So I checked in with Joe Torre, and he said, “I think he could have been in better shape.”
I reminded Jones that I had lost 14 pounds and even had eaten a doughnut with the 7-Eleven Kid, and how does it look when the team’s center fielder has a bigger belly than the columnist writing about the team?
“Look at your belly hanging out of your shirt,” Jones said. “You’re probably going to die tomorrow.”
“Not before I write this column,” I said.
When I told Torre about some of the things Jones had said, he shook his head. “I think he may be saying one thing and feeling another.”
Why lie about such things?
“I don’t know if it’s lying,” Torre said. “I know when I have a conversation with him, he says, ‘I’m OK, I’m OK,’ so in essence, he’s lying to me too. Because I know better.”
At best, Jones might say “I don’t care” because it’s a defensive mechanism, but at worst, he lacks common sense, striking out with the fans once again.
As for his play on the field, the Tubbo has one home run, and so far it looks as if he has only warning-track power, which suggests he has lost something.

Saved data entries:

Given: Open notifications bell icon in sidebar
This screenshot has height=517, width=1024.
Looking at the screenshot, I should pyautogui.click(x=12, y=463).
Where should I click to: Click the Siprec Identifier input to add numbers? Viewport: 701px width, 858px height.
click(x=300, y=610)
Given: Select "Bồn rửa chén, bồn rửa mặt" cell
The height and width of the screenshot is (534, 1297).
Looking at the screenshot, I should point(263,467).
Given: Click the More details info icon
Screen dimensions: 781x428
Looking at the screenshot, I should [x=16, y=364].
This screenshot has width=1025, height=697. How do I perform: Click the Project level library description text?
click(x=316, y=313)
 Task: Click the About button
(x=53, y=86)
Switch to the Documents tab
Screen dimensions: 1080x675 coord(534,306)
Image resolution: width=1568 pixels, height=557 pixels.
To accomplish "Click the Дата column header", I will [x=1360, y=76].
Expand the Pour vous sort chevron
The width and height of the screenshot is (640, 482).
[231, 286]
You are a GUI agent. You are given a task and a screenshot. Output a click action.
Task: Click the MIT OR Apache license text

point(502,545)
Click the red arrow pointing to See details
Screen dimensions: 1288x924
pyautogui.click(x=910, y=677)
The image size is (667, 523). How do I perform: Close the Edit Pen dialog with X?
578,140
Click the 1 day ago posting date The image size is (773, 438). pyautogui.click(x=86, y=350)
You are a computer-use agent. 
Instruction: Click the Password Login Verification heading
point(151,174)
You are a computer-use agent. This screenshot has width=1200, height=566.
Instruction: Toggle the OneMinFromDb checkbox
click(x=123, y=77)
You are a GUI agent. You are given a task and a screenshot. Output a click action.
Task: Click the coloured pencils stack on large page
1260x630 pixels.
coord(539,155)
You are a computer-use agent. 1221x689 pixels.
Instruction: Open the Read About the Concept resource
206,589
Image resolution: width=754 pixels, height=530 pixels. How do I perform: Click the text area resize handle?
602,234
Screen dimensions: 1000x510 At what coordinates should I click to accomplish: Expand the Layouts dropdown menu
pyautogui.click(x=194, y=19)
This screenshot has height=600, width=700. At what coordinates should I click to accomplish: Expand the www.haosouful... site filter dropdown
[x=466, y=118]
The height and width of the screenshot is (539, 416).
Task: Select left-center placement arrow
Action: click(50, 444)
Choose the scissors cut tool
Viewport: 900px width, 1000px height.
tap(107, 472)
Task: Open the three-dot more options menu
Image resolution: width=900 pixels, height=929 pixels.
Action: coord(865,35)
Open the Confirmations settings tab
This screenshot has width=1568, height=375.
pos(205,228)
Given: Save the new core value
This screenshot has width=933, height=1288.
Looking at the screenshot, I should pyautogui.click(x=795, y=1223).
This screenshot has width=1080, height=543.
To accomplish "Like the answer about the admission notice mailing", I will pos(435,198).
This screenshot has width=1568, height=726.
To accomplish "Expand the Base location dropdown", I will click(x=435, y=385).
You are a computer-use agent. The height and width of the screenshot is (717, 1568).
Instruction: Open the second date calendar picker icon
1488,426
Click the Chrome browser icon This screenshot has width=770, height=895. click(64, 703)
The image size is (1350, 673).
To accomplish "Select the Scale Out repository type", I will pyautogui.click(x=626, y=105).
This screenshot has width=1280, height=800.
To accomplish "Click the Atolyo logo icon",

WHAT TO DO:
**1)** List every sentence that the column quotes Torre as saying.
**2)** From the column, extract the passage from "So I checked" to "about the team?", word for word.

WRITTEN ANSWERS:
**1)**
- "I think he could have been in better shape."
- "I think he may be saying one thing and feeling another."
- "I don't know if it's lying."
- "I know when I have a conversation with him, he says, 'I'm OK, I'm OK,' so in essence, he's lying to me too."
- "Because I know better."

**2)**
So I checked in with Joe Torre, and he said, “I think he could have been in better shape.”
I reminded Jones that I had lost 14 pounds and even had eaten a doughnut with the 7-Eleven Kid, and how does it look when the team’s center fielder has a bigger belly than the columnist writing about the team?